Ratgeber Recht

Was muss ich bei einer Schenkung an die Enkel beachten?

Dr. Max Braeuer ist Rechtsanwalt und Notar bei Raue LLP und Experte für Familien- und Erbrecht. An dieser Stelle beantwortet er Leserfragen

Anwalt Dr. Max Braeuer

Anwalt Dr. Max Braeuer

Foto: Amin Akhtar

Leserfrage:

Ich beabsichtige, meinen drei minderjährigen Enkelkindern jeweils einen größeren Betrag (unterhalb der Schenkungsteuergrenze von 200.000 Euro) zukommen zu lassen. Tatsächlich habe ich es eigentlich schon getan. Mit diesem Geld soll mit Zustimmung der Sorgeberechtigten, also der Eltern, jeweils eine kleine Eigentumswohnung (vermietet) erworben werden, so dass die minderjährigen Enkelkinder Eigentümer werden und auch die Mieteinnahmen erhalten. Bevollmächtigte sollen die Eltern sein. Sicherheitshalber soll grundbuchlich eine Alleinverfügungsklausel erst ab dem 25. Lebensjahr eingetragen werden. Was gibt es hierbei alles zu bedenken?

Dr. Max Braeuer:

Das Geschenk für Ihre Enkelkinder hat sicher nicht nur den Zweck, Steuern zu sparen. Die Kinder sollen auch schon eine eigene Einkommensquelle haben. Erbschaftsteuer kann mit dem frühzeitigen Geschenk aber auch gespart werden.

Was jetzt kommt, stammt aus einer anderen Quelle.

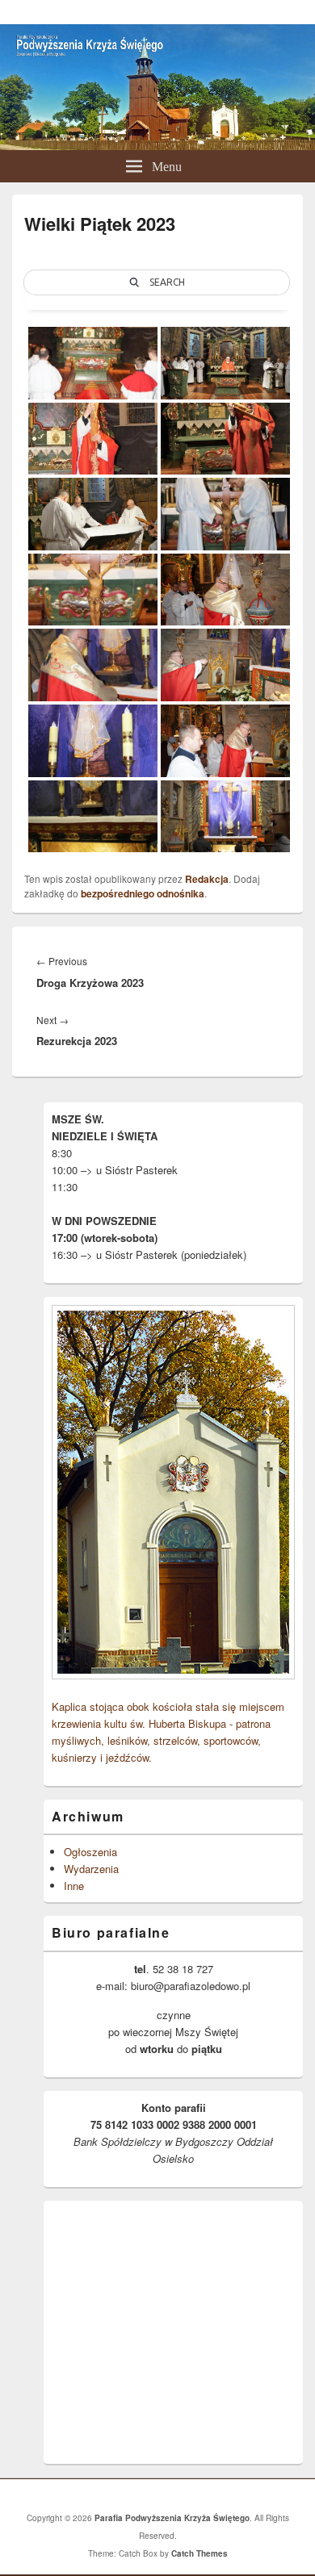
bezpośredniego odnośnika (142, 893)
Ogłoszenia (90, 1851)
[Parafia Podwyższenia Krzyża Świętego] (157, 145)
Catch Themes (199, 2553)
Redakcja (207, 879)
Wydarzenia (91, 1868)
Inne (74, 1885)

Sie haben recht: Jedes Enkelkind hat bei der Erbschaft- bzw. Schenkungsteuer einen Freibetrag von 200.000 Euro. Ein Geschenk bis zu dieser Höhe ist steuerfrei. Wenn Sie die Schenkung noch zehn Jahre überleben, dann können die Enkelkinder sogar von Ihnen erben, und der Freibetrag steht ihnen erneut zu.

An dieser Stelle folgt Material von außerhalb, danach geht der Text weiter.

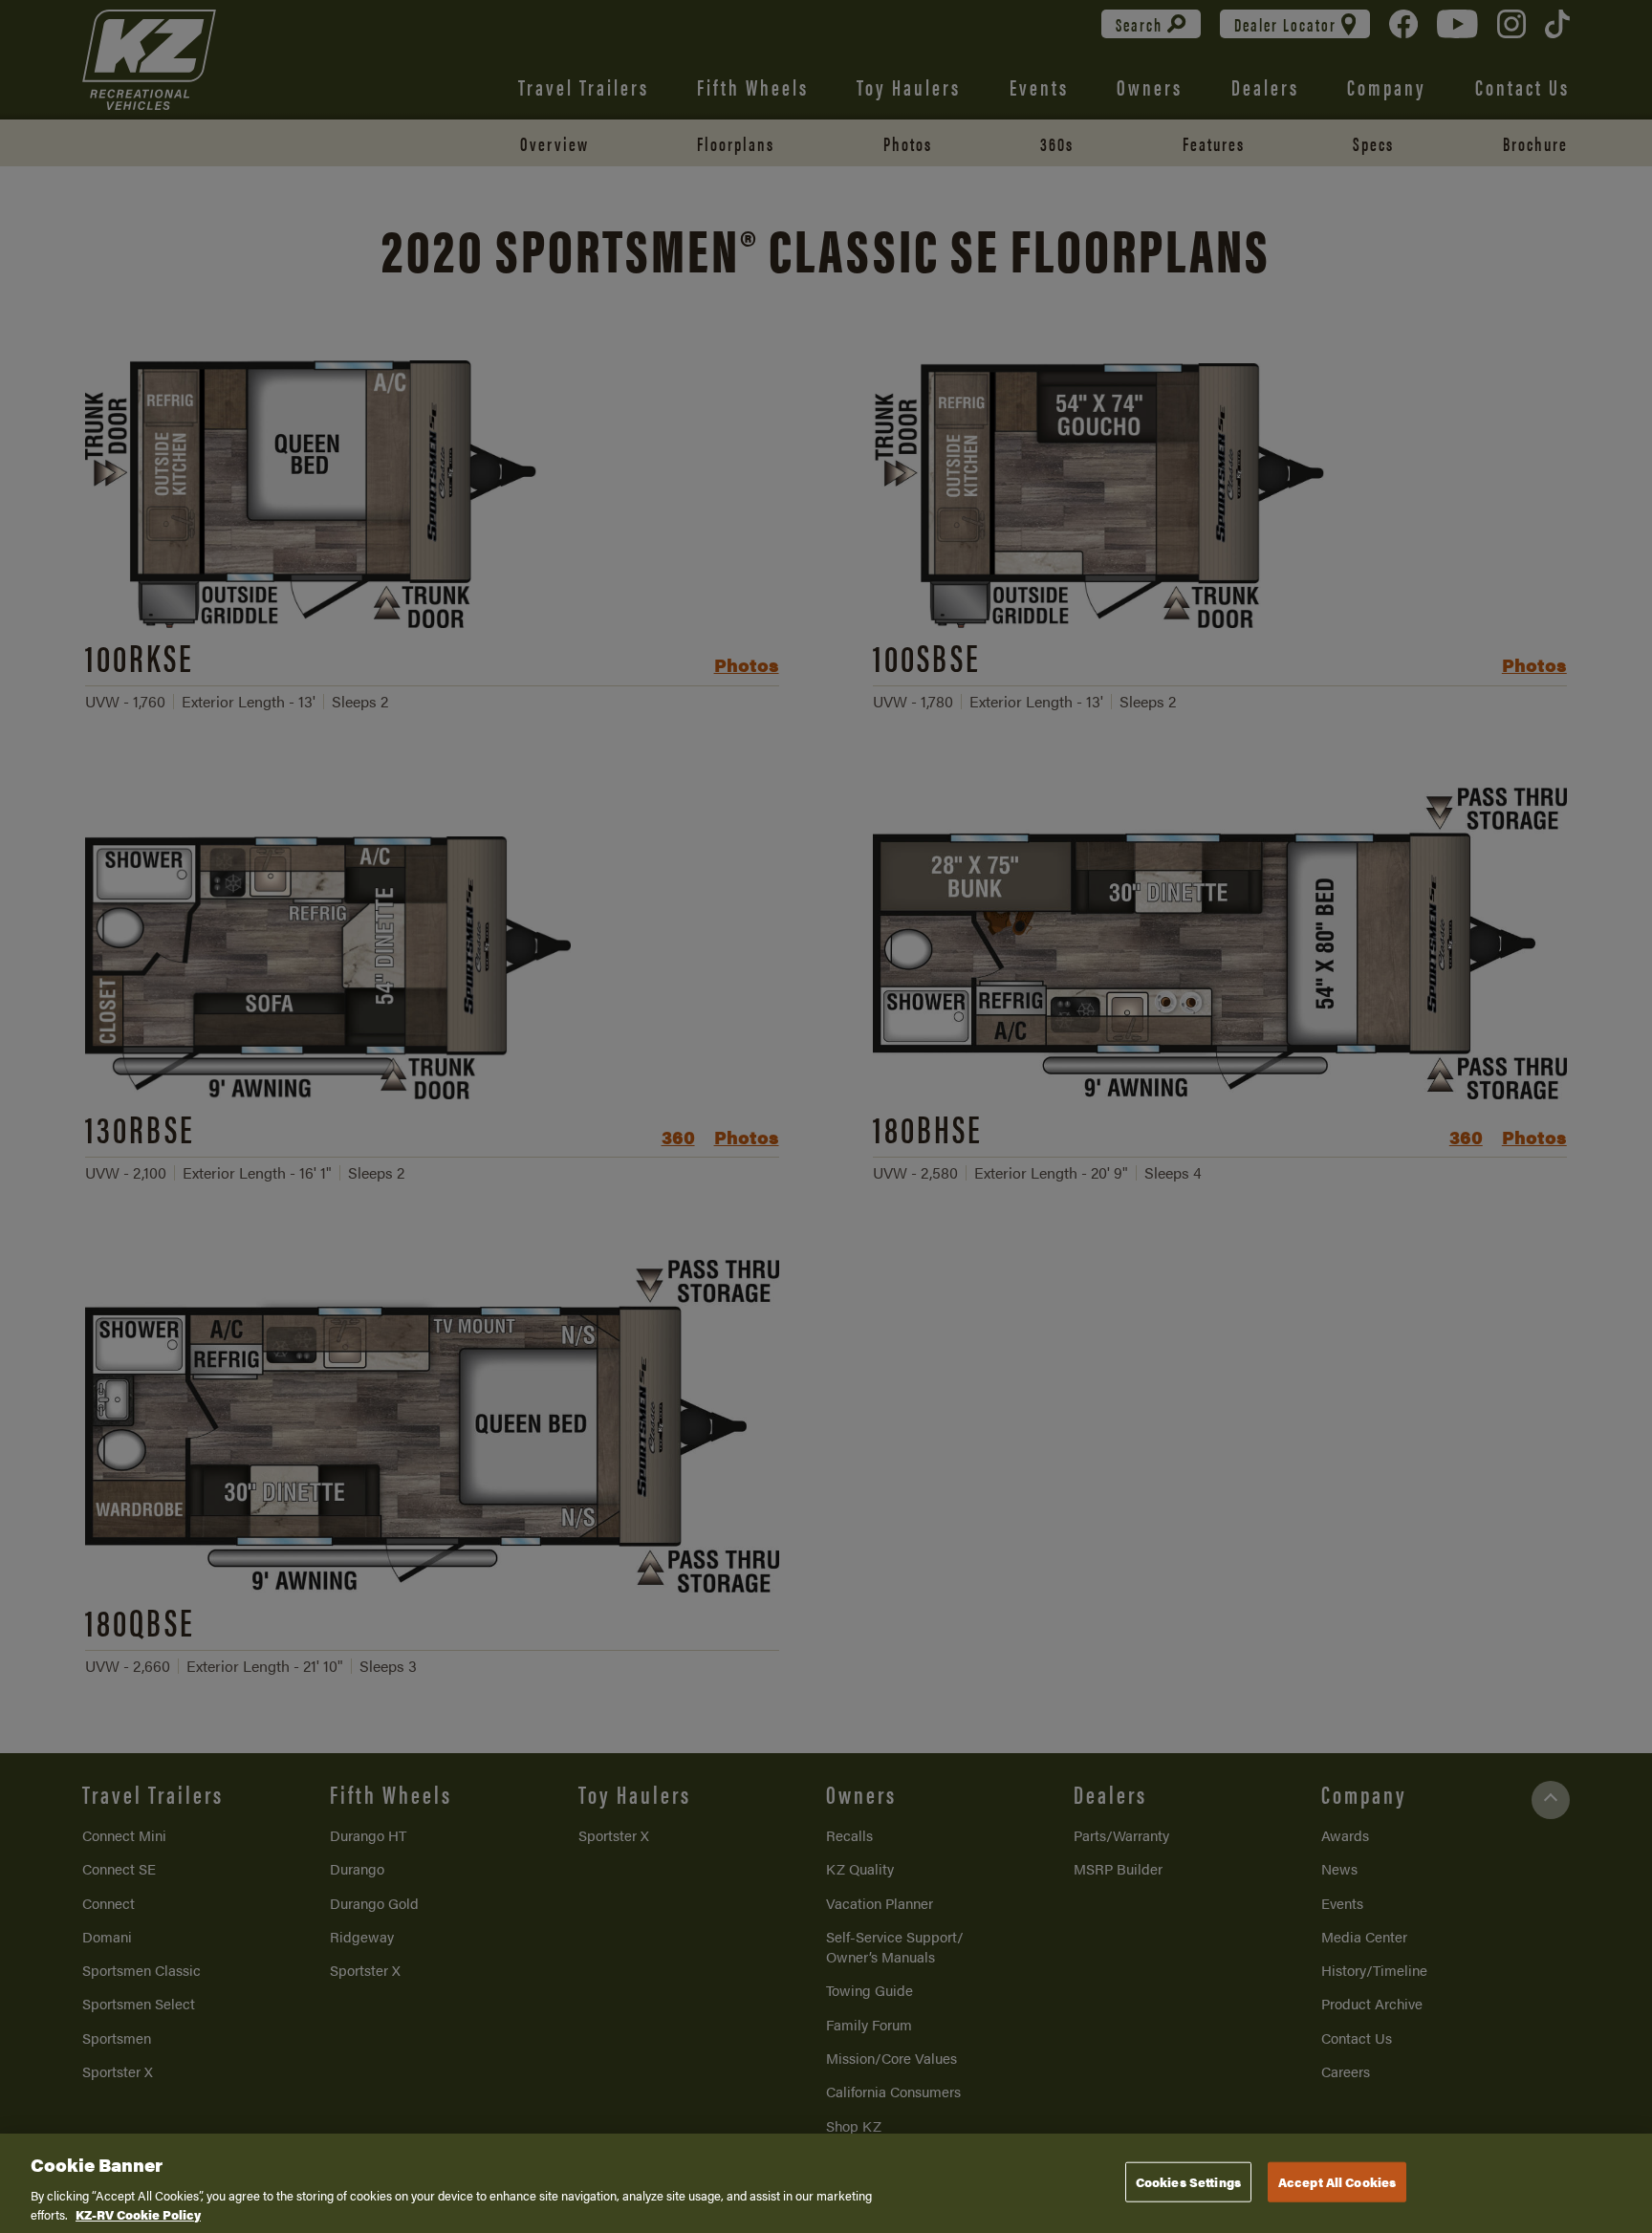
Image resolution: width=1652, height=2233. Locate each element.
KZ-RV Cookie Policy (138, 2213)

Für die Ausnutzung des Freibetrages ist es eigentlich gleichgültig, ob Sie das Geld schenken oder ob Sie vorher selbst die Eigentumswohnungen kaufen und diese an die Enkel weiterschenken. Steuerlich ist es aber nicht so günstig, Geld zu verschenken. Sie müssen Ihren Enkelkindern dann auch noch das Geld überlassen, das für die Grunderwerbsteuer, den Makler und den Notar benötigt wird. Dieses Geld wird auch auf den Freibetrag angerechnet. Kaufen Sie die Wohnung vorher selbst, dann wird auf den Freibetrag nur der wirkliche Wert der Wohnung angerechnet.

Es gibt einen weiteren Grund, der dafür spricht, Wohnungen zu verschenken und nicht Geld. Wenn die Kinder Geld bekommen haben, dann müssten deren Eltern als die gesetzlichen Vertreter die ausgesuchten Wohnungen kaufen. Für einen solchen Kaufvertrag, mit dem die Eltern in Vertretung ihrer Kinder eine Immobilie erwerben, ist aber die Genehmigung des Familiengerichts notwendig. Das Familiengericht wird diese Genehmigung nur dann geben, wenn durch ein Gutachten nachgewiesen wird, dass der Kaufpreis angemessen ist. Das ist teuer und umständlich. Wenn Sie den Kindern je eine Wohnung schenken, ist das auch ein notarieller Vertrag, bei dem die Kinder von ihren Eltern vertreten werden. Eine Genehmigung des Familiengerichts ist in diesem Falle aber nicht notwendig.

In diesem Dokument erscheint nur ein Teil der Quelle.